Real estate investors have been holding steady over the past few years watching the values of their investment properties diminish while hoping that prices would come back.
- That time has come; with limited inventory and pent-up buyer demand, property values are on the rise
With increased values, many investors are ready to exchange their properties for a multitude of reasons, which include:
- cash flow or leverage
In this article, we will cover and discuss how the 1031 tax exchange for real estate investors work.
Below is a bottom-line review of the basic requirements for successful tax deferral under Section 1031.
Purpose Of 1031 Tax Exchange
The purpose of real estate investors does 1031 tax exchange is to defer payment of capital gains taxes from real estate transactions.
- When a real estate investor sells a property, they need to pay capital gains tax on their net gross profits
- However, the government will allow real estate investors to purchase a like or higher value property
It will defer the capital gains tax if they roll all of their proceeds to purchase another property.

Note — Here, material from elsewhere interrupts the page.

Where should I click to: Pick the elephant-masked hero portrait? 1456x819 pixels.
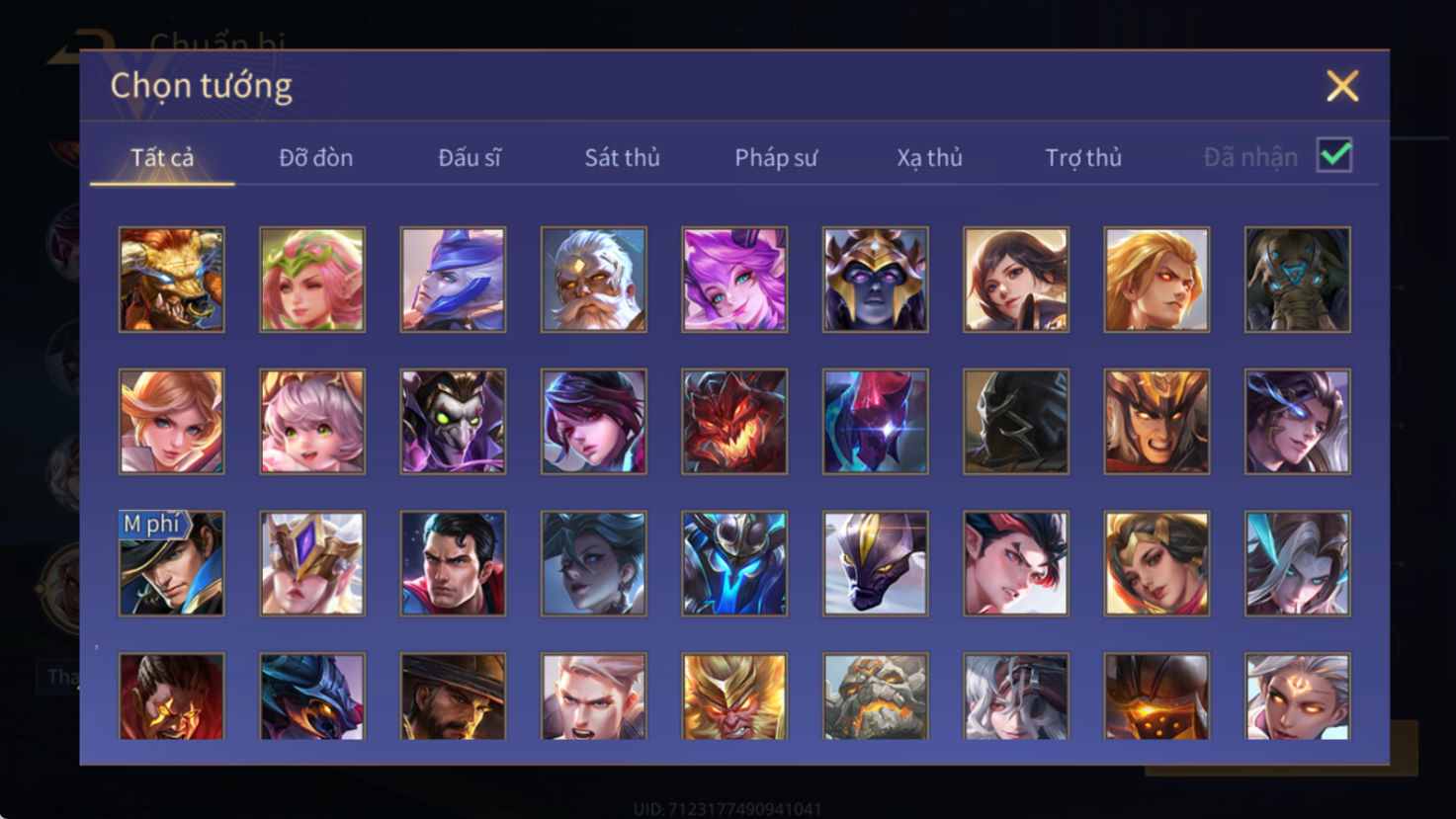pos(1297,280)
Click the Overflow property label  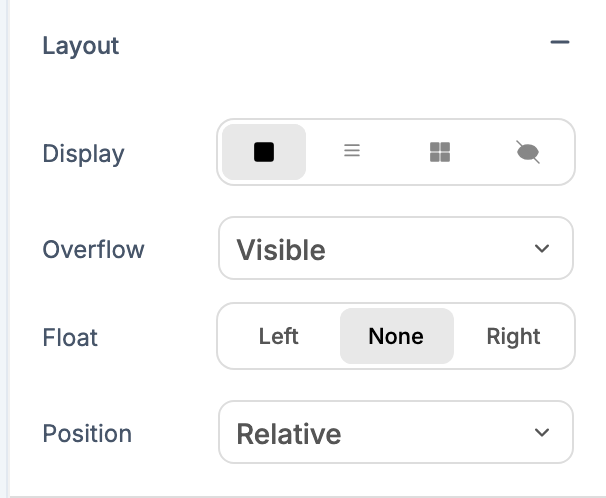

Properties That Qualify For 1031 Tax Exchange
Real property or personal property such as aircraft, vessels, equipment, fine art, or other tangible value can qualify for 1031 tax exchanges.

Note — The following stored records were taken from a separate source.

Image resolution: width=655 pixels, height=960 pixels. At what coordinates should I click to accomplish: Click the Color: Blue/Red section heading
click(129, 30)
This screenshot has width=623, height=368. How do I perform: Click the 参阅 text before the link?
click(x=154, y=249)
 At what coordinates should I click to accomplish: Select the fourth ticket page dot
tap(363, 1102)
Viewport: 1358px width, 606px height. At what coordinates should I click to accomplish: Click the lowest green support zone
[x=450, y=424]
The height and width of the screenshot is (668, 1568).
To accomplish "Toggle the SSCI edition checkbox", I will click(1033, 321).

Like And Kind Requirement On New Property Purchase
Properties must be like-kind (e.g. real estate for real estate, aircraft for aircraft) in order to be able to do a 1031 Tax Exchange.
Definition Of Real Estate Investments
Properties must be held for investment or in connection with a trade or business but do not have to be similar use (e.g., exchange raw land for an apartment building) in order to qualify for a 1031 tax exchange.

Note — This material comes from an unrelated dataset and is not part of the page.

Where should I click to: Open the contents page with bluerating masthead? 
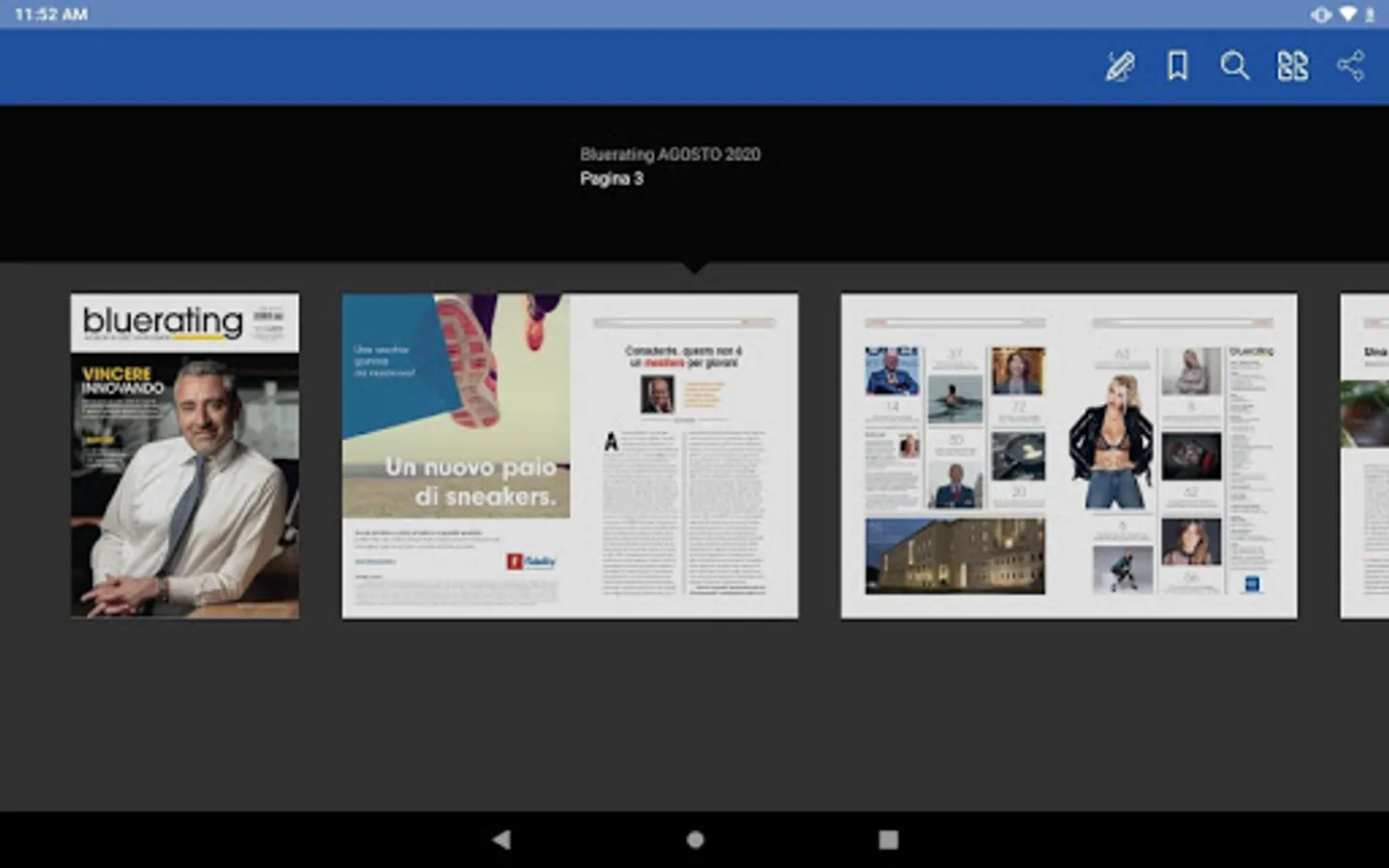click(x=1184, y=456)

What Are Exchange Transactions
There are two parts to the transaction:
- Transfer of relinquished property
- And “acquisition” of the replacement property
What Is A Fully Deferred Exchange
Many criteria must be met in order to have a fully deferred exchange. Generally:
- The taxpayer must buy replacement property(ies) of greater or equal value
- The taxpayer must reinvest all proceeds from the sale of the relinquished property(ies)
- The taxpayer must re-acquire debt equal or greater to debt paid off from the relinquished property (or replace the debt with additional cash)
For additional information about the 1031 exchange requirements contact your accountant or tax professional.
Deadlines And Timelines For 1031 Tax Exchange
There are two deadlines, both of which begin on the date of transfer of the first relinquished property. The Internal Revenue Service is the government entity that monitors 1031 Tax Free Exchanges:
- Replacement property(ies) must be identified within 45 days
- The exchange must be completed by the earlier of:
- 180 days from the date of the first relinquished property closing; or
- The due date of the taxpayer’s federal income tax return, together with all extensions
Identification Rules On 1031 Tax Exchange
The replacement property must be unambiguously described, made in writing, and signed by the taxpayer. The two most common identification rules are:
- 3-Property Rule—up to three (3) properties can be identified without regard to their fair market value
- 200% Rule—any number of properties can be identified, as long as their combined fair marketing value does not exceed 200% of the fair market value of all relinquished property
Same Tax Payer Requirements On 1031 Tax Free Exchanges
- The Taxpayer must acquire title to the replacement property in the same manner as the title was held in the relinquished property
There are some exceptions to this rule such as entities that are disregarded for tax purposes.